I am 33 and in the process of attempting to shift careers. I worked as a teapot review writer for a time (what I studied in college), then left when the job market started going south. I’ve been working in retail for most of the past six years and am looking to try and use my writing skills again. I’ve connected with a great recruiter at an agency (a trusted former coworker of mine from a few years back) and she thinks it should be pretty smooth sailing to get me into a teapot marketing position (one area I’d be interested in working in) within a month or two of the new year.
However, I’ve been doing this dance on my own for nearly 18 months. A few interview bites, no offers. I’m skeptical of her timeline for a reason — and this is my first experience with an agency. My question: Is it okay to continue applying for jobs once you start working with a recruiter at an agency? For instance, if I find a job on craigslist that I’m interested in, do I need to send the job posting to her, or can I just apply on my own?
Apply on your own. It’s really, really normal to continue your own job searching while you’re working with a recruiter; in fact, it would be a mistake not to.
Keep in mind that a recruiter doesn’t work for you; her job isn’t to find you a job, and there’s no guarantee that she actually will. Recruiters work for the companies that hire them, and their job is to fill positions, not to get specific people jobs.
And even if you sent her a job posting, she couldn’t do anything to help you with it if it wasn’t an opening at one of her clients.

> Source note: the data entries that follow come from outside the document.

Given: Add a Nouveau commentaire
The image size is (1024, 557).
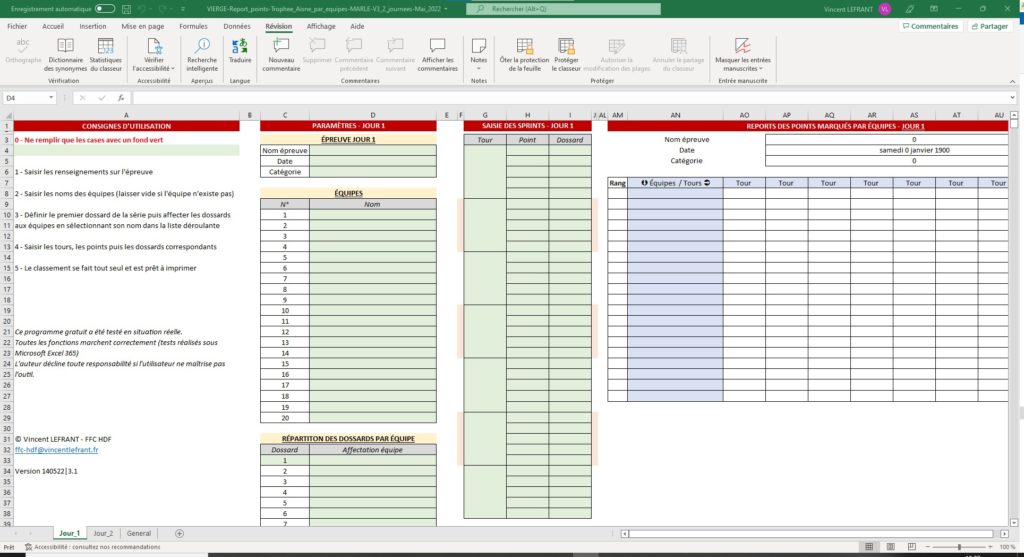Looking at the screenshot, I should [x=281, y=54].
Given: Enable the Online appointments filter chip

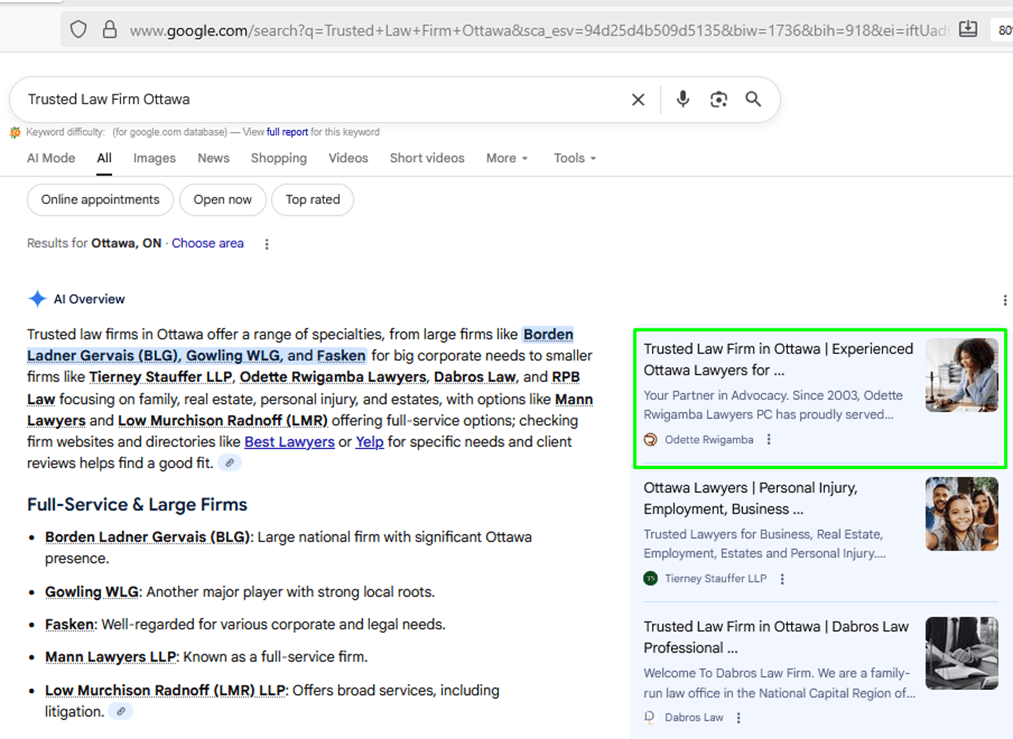Looking at the screenshot, I should pyautogui.click(x=100, y=200).
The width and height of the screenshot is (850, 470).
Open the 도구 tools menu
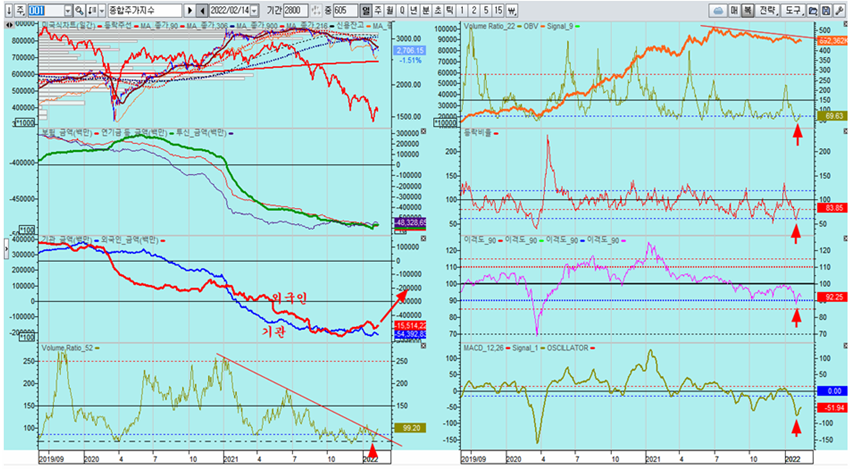(794, 9)
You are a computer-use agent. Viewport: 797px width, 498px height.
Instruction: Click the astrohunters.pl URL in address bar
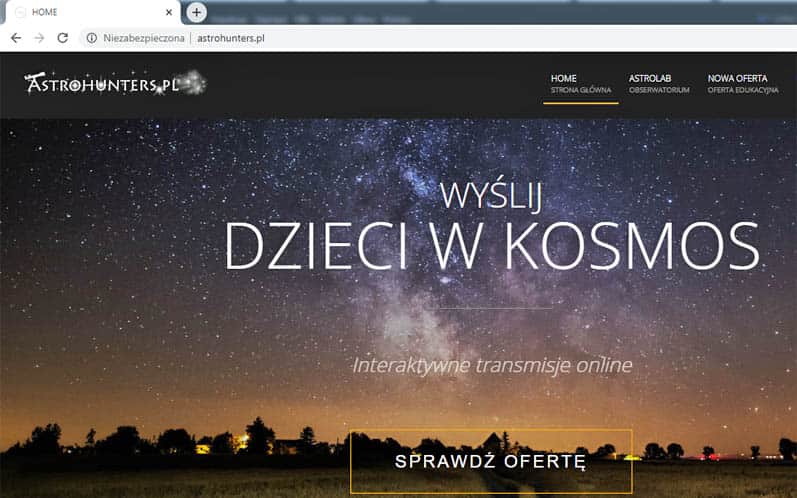(230, 38)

She needs to have a contract with employers before sending them applicants (at least if she wants to get paid for the work, which she does). Having her submit your application to an employer who isn’t already her client won’t give you an advantage — and in fact, it could disadvantage you, since many employers won’t consider applications that come through recruiters who they’re not already working with (again, because of the fees).